Thursday, April 29, 2010
Over the past couple weeks I've been interviewing moms and dads on behalf of a local startup organization aimed at helping parents connect. Several have mentioned putting a priority on helping build relationships & support between their kids, which I just love.
One family has scaled down extracurricular activities to allow their kids enough time in the yard together. Aware that she and her husband won't always be around, this mom knows how important it is to give the sibs time now to bond, have fun, and learn to share and negotiate with one another--so that later on, if times get tough they'll have a foundation for mutual support.

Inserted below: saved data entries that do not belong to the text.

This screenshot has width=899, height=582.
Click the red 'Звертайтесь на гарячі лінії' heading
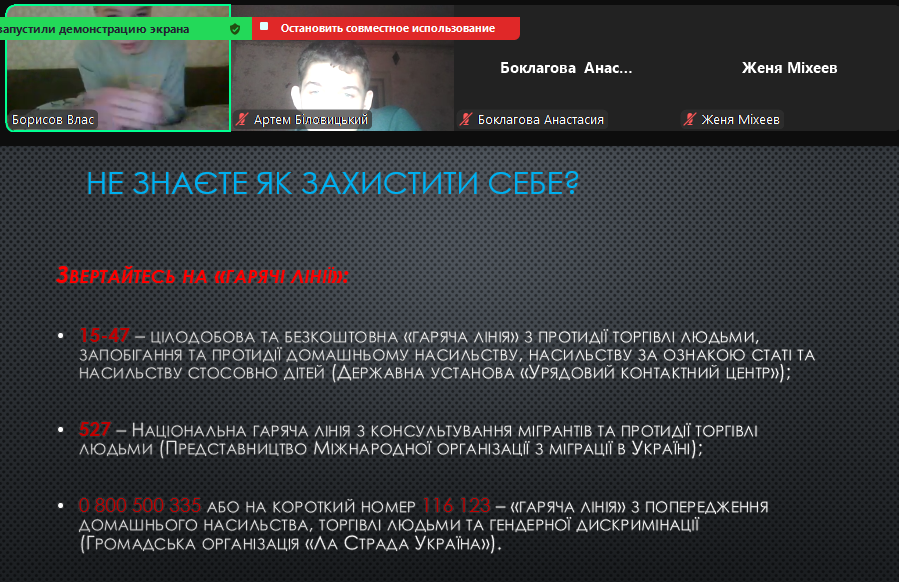click(202, 276)
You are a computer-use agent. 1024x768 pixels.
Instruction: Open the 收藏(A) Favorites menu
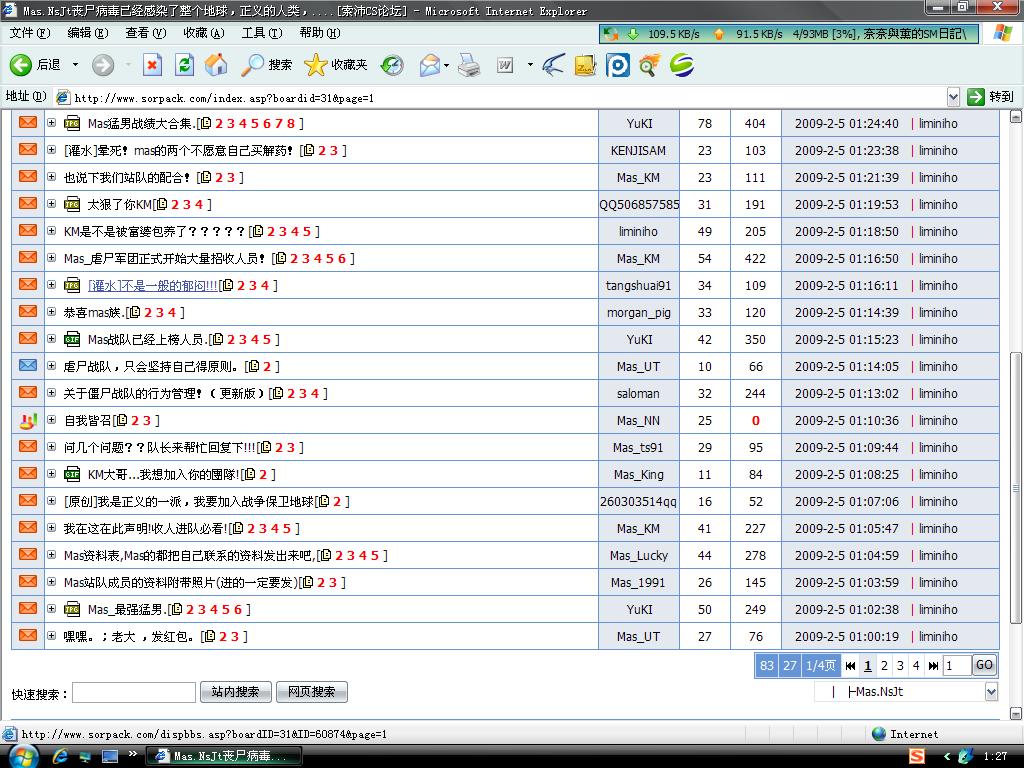tap(203, 33)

Another mom re-entered full-time work last year and has four kids at home. The transition has pushed her to insist they help each other with things like homework, even implementing a policy whereby she won't assist unless they've tried more than once on their own, while she's at work, and asked a sibling for help. Depending on the kids' ages and personalities, this could be tricky, but I love the idea of making sibling support a standard operating procedure for homework.
A third parent talked about how the youngest kid in a family is often dragged around to older siblings' sports games and events, then when it's his/her turn on the field, nobody shows. In their family, the expectation is that the boys will attend as many of their brothers' events as possible. This was inspiring to me, as getting our 2 less sporty kids to their brother's ballgames has been a challenge. Something to work on.